Getting U discoveries to the marketplace

Technology Commercialization and Business Development
Protects and commercializes U-developed technologies and helps University startups succeed.

Translational Research Facility, Academic Health Center
Slated to open this spring, this facility is designed to turn U biomedical discoveries into clinical therapies.

Research park initiative
Such a park would take several years to develop.

Most transformative technologies did not emerge from a planned, deliberate focus on application. They evolved by taking advantage of incremental discoveries made in laboratories conducting basic research. Research conducted at the University will remain a "scholarly pursuit." We want to encourage opportunities to translate such pursuits into beneficial technologies.

Technology transfer does indeed return premiums for the campus, but they are a beneficial by-product of the process of discovery, not the prime motivation. The University and my office will continue to maintain that perspective. The entire campus community benefits from these returns, and never more so than in these times of dwindling support for universities.

Your former institution, the University of Wisconsin, has a research and technology park, and the University of Minnesota is now part of talks to establish a research park near the Twin Cities campus. (See box, right.) What's the value--to U faculty and to Minnesota?

Research parks can have profound effects on local and regional economies. They offer great career opportunities and they attract graduates of the university--effective deterrents to the brain drain that plagues many states with world-class universities. The ripple effects of improved salaries, a better tax base, and flourishing businesses contribute to an overall enhanced economy for the region. Successful licensing also provides resources to support campus research and students.

The Twin Cities area has many assets, not the least of which is the University, that make here and now a great opportunity. The University of Minnesota needs to be a central partner in discussions with civic and business leaders about development of a research park. The conversation will be critical...and a priority for me.

How will the University's new Office of Service and Continuous Improvement relate to your office?

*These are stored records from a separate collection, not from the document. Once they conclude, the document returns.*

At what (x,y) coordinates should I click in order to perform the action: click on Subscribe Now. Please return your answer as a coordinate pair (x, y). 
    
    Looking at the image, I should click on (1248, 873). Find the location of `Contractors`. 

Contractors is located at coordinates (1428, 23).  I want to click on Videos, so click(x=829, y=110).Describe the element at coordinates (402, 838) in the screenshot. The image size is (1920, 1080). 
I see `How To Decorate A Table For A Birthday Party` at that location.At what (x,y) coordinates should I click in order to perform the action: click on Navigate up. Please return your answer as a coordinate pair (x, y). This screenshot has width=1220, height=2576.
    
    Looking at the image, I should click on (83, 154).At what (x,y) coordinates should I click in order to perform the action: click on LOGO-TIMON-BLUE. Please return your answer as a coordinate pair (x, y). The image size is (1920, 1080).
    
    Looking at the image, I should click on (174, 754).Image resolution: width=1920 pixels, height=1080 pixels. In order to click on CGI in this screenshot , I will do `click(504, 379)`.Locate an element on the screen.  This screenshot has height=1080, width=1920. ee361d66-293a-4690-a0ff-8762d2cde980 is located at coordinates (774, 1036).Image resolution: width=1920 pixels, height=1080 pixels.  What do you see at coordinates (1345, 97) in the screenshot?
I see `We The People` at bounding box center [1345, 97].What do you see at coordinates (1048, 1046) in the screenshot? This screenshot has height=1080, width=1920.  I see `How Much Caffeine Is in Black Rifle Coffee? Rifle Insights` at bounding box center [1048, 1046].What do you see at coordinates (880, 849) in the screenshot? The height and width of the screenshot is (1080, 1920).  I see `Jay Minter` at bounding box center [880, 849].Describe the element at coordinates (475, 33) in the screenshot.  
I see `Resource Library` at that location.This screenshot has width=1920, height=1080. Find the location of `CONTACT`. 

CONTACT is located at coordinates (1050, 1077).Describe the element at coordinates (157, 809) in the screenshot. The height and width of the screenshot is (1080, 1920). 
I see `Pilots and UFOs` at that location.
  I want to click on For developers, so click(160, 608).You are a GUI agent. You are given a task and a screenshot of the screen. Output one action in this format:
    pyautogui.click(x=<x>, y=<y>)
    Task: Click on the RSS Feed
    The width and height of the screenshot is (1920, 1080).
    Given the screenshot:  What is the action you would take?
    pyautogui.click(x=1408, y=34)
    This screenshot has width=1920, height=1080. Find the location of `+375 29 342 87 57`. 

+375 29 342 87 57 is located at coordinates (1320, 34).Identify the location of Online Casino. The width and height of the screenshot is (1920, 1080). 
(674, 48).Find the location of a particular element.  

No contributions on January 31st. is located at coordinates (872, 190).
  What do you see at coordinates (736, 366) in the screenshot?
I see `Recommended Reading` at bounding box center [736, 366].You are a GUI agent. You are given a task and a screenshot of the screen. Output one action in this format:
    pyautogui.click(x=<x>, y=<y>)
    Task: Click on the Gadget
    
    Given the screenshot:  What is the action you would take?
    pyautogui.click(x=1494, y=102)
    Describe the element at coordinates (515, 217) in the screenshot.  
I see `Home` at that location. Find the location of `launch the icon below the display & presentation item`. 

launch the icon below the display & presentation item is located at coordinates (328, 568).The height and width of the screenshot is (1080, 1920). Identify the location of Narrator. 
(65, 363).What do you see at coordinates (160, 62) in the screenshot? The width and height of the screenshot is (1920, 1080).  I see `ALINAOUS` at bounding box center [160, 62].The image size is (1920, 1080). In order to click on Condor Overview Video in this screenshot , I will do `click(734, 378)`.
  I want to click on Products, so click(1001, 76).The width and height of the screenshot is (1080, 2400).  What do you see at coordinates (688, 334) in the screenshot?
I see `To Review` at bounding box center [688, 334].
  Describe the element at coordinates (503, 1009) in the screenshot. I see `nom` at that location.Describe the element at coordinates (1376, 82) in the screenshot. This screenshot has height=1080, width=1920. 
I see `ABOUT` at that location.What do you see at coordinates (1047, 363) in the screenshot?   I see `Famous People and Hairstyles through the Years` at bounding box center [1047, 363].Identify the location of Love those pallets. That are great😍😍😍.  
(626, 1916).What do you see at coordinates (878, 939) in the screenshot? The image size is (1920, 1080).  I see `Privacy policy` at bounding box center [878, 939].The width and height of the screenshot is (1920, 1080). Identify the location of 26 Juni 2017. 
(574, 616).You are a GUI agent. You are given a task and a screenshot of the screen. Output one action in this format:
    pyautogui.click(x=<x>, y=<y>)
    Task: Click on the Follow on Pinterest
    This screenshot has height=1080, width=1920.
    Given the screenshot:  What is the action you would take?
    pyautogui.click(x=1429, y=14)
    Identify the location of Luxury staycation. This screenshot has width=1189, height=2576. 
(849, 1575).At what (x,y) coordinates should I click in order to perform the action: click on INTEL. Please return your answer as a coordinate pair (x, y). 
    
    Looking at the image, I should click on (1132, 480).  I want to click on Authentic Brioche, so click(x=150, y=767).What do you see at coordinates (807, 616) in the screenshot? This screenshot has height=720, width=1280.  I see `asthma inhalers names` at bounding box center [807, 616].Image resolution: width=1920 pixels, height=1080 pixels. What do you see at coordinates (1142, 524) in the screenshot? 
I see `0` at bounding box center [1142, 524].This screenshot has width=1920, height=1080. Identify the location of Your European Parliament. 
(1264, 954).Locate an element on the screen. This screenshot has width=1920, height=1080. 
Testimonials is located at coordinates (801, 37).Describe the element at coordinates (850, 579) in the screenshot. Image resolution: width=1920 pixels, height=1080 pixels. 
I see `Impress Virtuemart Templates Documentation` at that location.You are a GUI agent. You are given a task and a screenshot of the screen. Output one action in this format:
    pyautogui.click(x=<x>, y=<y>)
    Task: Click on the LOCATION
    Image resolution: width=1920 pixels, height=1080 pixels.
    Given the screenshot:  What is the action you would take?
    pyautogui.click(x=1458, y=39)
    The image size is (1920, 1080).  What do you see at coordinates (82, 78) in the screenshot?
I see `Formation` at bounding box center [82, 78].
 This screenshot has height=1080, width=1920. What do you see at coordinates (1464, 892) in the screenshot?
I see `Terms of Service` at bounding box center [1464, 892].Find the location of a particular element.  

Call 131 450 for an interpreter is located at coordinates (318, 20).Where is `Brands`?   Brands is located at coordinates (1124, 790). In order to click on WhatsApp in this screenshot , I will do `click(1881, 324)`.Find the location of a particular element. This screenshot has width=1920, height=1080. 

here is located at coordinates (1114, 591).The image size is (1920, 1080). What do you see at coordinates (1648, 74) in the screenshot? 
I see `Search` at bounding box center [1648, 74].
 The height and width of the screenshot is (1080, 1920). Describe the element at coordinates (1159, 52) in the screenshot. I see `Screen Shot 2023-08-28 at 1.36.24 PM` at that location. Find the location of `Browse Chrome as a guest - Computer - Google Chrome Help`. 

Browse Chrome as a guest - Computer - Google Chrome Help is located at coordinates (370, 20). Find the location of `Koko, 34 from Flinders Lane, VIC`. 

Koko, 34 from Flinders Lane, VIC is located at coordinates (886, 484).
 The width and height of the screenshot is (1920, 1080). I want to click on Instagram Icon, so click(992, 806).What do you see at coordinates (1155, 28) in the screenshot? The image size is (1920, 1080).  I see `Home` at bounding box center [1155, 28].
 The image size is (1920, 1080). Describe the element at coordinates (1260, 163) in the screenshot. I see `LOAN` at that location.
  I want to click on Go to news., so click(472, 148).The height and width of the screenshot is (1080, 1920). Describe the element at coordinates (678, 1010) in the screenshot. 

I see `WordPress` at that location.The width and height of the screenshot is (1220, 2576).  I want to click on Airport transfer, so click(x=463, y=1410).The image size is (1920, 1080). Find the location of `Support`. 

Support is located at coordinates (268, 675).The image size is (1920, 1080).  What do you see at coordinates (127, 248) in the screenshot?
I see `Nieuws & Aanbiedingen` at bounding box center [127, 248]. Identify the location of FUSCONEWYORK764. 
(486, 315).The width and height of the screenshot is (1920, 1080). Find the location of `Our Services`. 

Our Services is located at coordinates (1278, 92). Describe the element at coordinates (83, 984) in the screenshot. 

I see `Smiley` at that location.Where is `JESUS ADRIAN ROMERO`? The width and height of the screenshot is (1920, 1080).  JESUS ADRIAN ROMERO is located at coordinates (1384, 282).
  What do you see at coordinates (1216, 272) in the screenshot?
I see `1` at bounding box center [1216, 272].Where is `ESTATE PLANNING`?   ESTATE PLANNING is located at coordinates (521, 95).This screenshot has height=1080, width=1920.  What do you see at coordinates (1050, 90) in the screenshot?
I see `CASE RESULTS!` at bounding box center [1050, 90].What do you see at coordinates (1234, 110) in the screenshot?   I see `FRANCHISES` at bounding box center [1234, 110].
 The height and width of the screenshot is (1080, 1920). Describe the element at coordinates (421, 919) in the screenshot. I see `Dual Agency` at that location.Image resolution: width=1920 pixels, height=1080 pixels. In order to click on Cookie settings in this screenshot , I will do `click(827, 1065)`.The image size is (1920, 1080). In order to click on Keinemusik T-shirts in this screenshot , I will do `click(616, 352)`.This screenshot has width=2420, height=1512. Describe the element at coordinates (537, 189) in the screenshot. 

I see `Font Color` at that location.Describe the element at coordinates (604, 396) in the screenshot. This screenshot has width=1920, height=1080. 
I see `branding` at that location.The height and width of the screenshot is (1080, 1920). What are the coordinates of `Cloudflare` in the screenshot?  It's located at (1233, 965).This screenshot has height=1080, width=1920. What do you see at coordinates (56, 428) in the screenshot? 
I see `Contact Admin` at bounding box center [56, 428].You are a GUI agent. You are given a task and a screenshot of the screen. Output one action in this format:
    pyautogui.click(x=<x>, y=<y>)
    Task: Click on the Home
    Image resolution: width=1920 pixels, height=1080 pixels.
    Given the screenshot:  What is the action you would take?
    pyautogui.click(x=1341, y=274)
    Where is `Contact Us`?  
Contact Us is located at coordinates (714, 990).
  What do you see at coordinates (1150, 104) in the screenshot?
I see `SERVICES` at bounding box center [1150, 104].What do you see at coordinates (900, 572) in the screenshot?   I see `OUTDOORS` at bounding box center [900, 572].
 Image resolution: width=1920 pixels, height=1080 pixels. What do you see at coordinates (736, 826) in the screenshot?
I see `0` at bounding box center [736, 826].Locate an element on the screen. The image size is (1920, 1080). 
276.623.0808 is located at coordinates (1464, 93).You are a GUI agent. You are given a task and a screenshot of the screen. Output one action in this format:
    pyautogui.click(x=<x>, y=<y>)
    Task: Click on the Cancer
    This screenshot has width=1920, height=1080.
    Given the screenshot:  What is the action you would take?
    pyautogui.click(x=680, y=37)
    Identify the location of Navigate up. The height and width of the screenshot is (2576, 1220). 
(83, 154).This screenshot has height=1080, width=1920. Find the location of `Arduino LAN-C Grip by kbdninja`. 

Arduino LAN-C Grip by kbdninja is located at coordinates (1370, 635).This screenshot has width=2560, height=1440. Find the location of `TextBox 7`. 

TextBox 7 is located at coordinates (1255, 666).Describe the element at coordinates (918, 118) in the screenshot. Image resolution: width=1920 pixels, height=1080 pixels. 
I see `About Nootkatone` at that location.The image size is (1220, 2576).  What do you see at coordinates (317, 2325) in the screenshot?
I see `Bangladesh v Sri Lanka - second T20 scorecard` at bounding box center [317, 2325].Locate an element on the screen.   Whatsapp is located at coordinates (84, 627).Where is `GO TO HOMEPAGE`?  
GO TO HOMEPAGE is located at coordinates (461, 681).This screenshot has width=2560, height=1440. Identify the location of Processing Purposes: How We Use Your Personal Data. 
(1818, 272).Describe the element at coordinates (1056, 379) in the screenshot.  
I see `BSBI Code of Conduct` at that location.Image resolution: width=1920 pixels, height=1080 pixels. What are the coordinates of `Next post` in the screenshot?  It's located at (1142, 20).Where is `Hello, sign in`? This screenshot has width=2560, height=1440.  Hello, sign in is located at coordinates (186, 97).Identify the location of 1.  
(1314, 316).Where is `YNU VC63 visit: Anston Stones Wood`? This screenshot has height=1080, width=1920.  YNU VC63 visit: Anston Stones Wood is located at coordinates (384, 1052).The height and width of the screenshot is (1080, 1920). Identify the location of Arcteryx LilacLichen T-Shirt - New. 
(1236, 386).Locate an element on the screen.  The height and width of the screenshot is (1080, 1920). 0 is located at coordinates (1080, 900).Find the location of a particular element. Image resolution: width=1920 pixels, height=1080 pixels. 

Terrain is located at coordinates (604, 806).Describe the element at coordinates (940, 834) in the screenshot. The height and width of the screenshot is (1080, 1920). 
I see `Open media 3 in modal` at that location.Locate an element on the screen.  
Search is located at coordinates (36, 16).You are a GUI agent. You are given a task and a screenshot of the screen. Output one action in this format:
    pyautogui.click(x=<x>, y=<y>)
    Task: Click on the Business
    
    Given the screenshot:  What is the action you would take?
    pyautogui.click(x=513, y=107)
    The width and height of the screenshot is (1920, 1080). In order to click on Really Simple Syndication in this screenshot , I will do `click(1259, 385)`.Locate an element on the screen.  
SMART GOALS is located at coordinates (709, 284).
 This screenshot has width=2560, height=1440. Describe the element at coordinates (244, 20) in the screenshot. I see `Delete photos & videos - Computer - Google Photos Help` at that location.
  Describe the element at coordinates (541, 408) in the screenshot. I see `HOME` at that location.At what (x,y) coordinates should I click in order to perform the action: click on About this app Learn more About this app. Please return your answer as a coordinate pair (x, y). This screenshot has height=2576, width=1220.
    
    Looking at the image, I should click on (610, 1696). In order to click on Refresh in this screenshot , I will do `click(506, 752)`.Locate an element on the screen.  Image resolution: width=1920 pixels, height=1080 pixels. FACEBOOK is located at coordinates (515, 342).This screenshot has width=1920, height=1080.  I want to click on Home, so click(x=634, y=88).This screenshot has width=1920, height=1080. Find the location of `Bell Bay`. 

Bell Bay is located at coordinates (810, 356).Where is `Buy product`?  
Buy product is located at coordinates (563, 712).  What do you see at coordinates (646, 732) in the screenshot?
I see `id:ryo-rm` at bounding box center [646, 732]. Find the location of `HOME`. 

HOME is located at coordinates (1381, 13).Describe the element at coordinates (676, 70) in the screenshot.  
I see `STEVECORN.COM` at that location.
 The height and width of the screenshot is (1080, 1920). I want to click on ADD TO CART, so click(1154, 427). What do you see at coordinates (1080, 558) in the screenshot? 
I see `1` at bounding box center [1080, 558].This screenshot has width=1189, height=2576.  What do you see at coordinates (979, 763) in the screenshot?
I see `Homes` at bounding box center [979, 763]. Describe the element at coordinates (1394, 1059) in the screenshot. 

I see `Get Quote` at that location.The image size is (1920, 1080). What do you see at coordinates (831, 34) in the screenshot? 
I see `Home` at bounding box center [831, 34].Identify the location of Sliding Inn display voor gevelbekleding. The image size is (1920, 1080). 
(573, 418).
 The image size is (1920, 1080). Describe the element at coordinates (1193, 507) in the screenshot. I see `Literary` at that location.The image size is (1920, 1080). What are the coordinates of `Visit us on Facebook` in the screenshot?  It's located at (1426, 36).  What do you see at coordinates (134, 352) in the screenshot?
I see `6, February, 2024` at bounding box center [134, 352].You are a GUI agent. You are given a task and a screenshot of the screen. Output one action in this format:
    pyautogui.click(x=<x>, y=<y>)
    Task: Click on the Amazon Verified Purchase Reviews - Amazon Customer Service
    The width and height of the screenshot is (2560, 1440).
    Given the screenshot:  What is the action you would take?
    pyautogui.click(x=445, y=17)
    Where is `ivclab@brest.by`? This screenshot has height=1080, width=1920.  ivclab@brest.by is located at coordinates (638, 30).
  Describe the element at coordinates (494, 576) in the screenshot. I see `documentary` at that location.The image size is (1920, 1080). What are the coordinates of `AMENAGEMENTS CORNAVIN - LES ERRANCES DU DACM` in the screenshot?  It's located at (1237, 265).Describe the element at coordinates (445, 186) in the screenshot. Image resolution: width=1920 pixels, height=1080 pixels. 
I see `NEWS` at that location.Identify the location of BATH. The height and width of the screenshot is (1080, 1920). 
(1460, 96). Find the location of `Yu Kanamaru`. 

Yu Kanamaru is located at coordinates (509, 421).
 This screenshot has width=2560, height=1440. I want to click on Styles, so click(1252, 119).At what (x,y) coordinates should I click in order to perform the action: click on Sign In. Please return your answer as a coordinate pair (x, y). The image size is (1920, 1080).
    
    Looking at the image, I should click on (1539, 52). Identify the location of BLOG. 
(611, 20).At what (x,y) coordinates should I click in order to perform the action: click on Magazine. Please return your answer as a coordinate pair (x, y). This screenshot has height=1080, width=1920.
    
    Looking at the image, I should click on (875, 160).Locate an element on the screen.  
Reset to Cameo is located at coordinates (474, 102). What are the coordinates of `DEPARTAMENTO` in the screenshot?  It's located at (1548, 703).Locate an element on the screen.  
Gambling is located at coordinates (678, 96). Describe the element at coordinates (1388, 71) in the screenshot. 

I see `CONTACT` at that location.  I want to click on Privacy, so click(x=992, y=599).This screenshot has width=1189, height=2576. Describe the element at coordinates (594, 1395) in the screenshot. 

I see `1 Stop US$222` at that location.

One of the things that attracted me to the University of Minnesota was the strong service orientation of the offices reporting to the OVPR. Staff in this group are recognized nationally as leaders when it comes to developing systems to simplify complicated procedures associated with proposing research and managing grants. My goal is to further reduce, as much as possible, administrative burdens associated with research, freeing up faculty, staff, and students to devote more of their time and talents to creativity and innovation. The vice president's office is engaged in a process of continuous improvement to identify ways we can perform better and how we can serve our community of scholars better. I am committed to working with my staff to enhance our service capability and performance in keeping with an already proud tradition. The Office of Service and Continuous Improvement will be a valuable resource.

What do you like to do in your free time?

I haven't had much free time in the past several years, but I love visiting and playing with my two grandchildren, fly-fishing for trout, tying flies, kicking back at our cabin in northern Wisconsin, and just spending time with my wife, Patti.

Any books you've read recently?

James Fennimore Cooper's Last of the Mohicans. I grew up in the Adirondack Mountains, along the Hudson River, where the story takes place--in fact, the bridge spanning the river at my hometown, Glens Falls, is located directly above Cooper's Cave, the famous hiding site of Hawkeye and his companions in their attempted escape. My home was within a few miles of Fort Edward, Lake George, and Saratoga. I thoroughly enjoyed Cooper's description of so many familiar places. As a kid, I often played in the woods in each of those areas, imagining myself as Hawkeye. The book was a terrific read and provided many great flashbacks.


Bruce Erickson is a communications coordinator in the Office of the Vice President for Research.